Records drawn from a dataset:
::::::::
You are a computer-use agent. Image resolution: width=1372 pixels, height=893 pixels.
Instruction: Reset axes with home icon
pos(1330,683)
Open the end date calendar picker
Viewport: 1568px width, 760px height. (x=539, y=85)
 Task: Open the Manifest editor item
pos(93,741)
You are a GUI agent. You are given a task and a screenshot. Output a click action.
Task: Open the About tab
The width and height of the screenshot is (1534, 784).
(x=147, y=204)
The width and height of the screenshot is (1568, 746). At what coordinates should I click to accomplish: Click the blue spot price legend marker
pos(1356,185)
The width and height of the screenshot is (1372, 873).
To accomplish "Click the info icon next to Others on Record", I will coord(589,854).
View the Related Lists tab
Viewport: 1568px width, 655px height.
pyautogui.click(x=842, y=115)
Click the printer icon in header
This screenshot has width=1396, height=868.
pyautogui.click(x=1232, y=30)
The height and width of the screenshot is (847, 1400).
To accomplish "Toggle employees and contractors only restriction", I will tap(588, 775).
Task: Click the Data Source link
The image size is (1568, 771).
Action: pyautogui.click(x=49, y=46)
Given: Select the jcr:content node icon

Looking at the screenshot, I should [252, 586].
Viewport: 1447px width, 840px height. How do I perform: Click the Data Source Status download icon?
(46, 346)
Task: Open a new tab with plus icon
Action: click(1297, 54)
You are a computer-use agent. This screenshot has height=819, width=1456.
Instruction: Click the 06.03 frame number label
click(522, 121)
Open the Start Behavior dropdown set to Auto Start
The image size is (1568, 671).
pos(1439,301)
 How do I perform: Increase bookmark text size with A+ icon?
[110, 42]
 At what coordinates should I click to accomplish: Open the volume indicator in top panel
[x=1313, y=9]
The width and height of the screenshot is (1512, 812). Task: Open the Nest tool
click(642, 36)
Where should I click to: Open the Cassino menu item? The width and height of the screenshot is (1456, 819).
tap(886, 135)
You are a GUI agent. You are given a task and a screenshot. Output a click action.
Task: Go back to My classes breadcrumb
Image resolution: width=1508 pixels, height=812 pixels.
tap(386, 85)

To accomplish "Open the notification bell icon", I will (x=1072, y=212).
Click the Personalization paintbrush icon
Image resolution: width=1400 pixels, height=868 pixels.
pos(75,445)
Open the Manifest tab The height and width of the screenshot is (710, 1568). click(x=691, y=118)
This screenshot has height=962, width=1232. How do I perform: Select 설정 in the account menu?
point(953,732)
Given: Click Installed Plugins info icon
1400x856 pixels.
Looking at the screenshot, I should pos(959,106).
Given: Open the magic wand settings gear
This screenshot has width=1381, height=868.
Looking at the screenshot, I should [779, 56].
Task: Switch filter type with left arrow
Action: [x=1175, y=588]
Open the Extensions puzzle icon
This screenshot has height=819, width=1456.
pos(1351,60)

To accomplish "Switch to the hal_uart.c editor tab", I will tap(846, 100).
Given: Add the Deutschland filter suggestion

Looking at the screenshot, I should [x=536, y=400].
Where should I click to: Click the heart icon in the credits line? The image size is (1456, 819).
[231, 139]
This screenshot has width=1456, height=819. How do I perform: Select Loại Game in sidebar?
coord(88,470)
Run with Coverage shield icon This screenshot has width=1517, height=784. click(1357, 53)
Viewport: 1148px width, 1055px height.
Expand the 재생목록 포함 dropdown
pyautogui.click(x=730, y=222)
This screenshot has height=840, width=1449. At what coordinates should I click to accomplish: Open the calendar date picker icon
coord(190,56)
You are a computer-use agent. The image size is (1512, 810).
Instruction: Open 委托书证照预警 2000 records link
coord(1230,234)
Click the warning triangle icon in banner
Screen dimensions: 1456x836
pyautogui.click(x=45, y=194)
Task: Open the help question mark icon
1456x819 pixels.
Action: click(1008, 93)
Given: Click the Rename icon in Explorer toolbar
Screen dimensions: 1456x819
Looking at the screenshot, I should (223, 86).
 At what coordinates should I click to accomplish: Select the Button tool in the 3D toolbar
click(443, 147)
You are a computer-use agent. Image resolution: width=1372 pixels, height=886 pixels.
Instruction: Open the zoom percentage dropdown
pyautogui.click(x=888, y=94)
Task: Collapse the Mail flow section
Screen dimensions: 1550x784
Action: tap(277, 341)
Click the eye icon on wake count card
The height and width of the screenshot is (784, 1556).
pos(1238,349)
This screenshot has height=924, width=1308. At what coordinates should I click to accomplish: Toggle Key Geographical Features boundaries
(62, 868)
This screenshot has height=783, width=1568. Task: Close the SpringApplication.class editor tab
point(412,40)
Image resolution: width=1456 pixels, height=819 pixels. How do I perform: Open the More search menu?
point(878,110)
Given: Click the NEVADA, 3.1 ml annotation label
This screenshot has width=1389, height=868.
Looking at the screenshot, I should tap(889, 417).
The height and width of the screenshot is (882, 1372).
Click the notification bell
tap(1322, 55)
::::::::
Task description:
Exactly as shown, repeat every record.

Exercise answer:
You are a computer-use agent. Image resolution: width=1372 pixels, height=893 pixels.
Instruction: Reset axes with home icon
pos(1330,683)
Open the end date calendar picker
Viewport: 1568px width, 760px height. (x=539, y=85)
 Task: Open the Manifest editor item
pos(93,741)
You are a GUI agent. You are given a task and a screenshot. Output a click action.
Task: Open the About tab
The width and height of the screenshot is (1534, 784).
(x=147, y=204)
The width and height of the screenshot is (1568, 746). At what coordinates should I click to accomplish: Click the blue spot price legend marker
pos(1356,185)
The width and height of the screenshot is (1372, 873).
To accomplish "Click the info icon next to Others on Record", I will coord(589,854).
View the Related Lists tab
Viewport: 1568px width, 655px height.
pyautogui.click(x=842, y=115)
Click the printer icon in header
This screenshot has width=1396, height=868.
pyautogui.click(x=1232, y=30)
The height and width of the screenshot is (847, 1400).
To accomplish "Toggle employees and contractors only restriction", I will tap(588, 775).
Task: Click the Data Source link
The image size is (1568, 771).
Action: pyautogui.click(x=49, y=46)
Given: Select the jcr:content node icon

Looking at the screenshot, I should [252, 586].
Viewport: 1447px width, 840px height. How do I perform: Click the Data Source Status download icon?
(46, 346)
Task: Open a new tab with plus icon
Action: click(1297, 54)
You are a computer-use agent. This screenshot has height=819, width=1456.
Instruction: Click the 06.03 frame number label
click(522, 121)
Open the Start Behavior dropdown set to Auto Start
The image size is (1568, 671).
pos(1439,301)
 How do I perform: Increase bookmark text size with A+ icon?
[110, 42]
 At what coordinates should I click to accomplish: Open the volume indicator in top panel
[x=1313, y=9]
The width and height of the screenshot is (1512, 812). Task: Open the Nest tool
click(642, 36)
Where should I click to: Open the Cassino menu item? The width and height of the screenshot is (1456, 819).
tap(886, 135)
You are a GUI agent. You are given a task and a screenshot. Output a click action.
Task: Go back to My classes breadcrumb
Image resolution: width=1508 pixels, height=812 pixels.
tap(386, 85)

To accomplish "Open the notification bell icon", I will (x=1072, y=212).
Click the Personalization paintbrush icon
Image resolution: width=1400 pixels, height=868 pixels.
pos(75,445)
Open the Manifest tab The height and width of the screenshot is (710, 1568). click(x=691, y=118)
This screenshot has height=962, width=1232. How do I perform: Select 설정 in the account menu?
point(953,732)
Given: Click Installed Plugins info icon
1400x856 pixels.
Looking at the screenshot, I should pos(959,106).
Given: Open the magic wand settings gear
This screenshot has width=1381, height=868.
Looking at the screenshot, I should [779, 56].
Task: Switch filter type with left arrow
Action: [x=1175, y=588]
Open the Extensions puzzle icon
This screenshot has height=819, width=1456.
pos(1351,60)

To accomplish "Switch to the hal_uart.c editor tab", I will tap(846, 100).
Given: Add the Deutschland filter suggestion

Looking at the screenshot, I should [x=536, y=400].
Where should I click to: Click the heart icon in the credits line? The image size is (1456, 819).
[231, 139]
This screenshot has width=1456, height=819. How do I perform: Select Loại Game in sidebar?
coord(88,470)
Run with Coverage shield icon This screenshot has width=1517, height=784. click(1357, 53)
Viewport: 1148px width, 1055px height.
Expand the 재생목록 포함 dropdown
pyautogui.click(x=730, y=222)
This screenshot has height=840, width=1449. At what coordinates should I click to accomplish: Open the calendar date picker icon
coord(190,56)
You are a computer-use agent. The image size is (1512, 810).
Instruction: Open 委托书证照预警 2000 records link
coord(1230,234)
Click the warning triangle icon in banner
Screen dimensions: 1456x836
pyautogui.click(x=45, y=194)
Task: Open the help question mark icon
1456x819 pixels.
Action: click(1008, 93)
Given: Click the Rename icon in Explorer toolbar
Screen dimensions: 1456x819
Looking at the screenshot, I should (223, 86).
 At what coordinates should I click to accomplish: Select the Button tool in the 3D toolbar
click(443, 147)
You are a computer-use agent. Image resolution: width=1372 pixels, height=886 pixels.
Instruction: Open the zoom percentage dropdown
pyautogui.click(x=888, y=94)
Task: Collapse the Mail flow section
Screen dimensions: 1550x784
Action: tap(277, 341)
Click the eye icon on wake count card
The height and width of the screenshot is (784, 1556).
pos(1238,349)
This screenshot has height=924, width=1308. At what coordinates should I click to accomplish: Toggle Key Geographical Features boundaries
(62, 868)
This screenshot has height=783, width=1568. Task: Close the SpringApplication.class editor tab
point(412,40)
Image resolution: width=1456 pixels, height=819 pixels. How do I perform: Open the More search menu?
point(878,110)
Given: Click the NEVADA, 3.1 ml annotation label
This screenshot has width=1389, height=868.
Looking at the screenshot, I should tap(889, 417).
The height and width of the screenshot is (882, 1372).
Click the notification bell
tap(1322, 55)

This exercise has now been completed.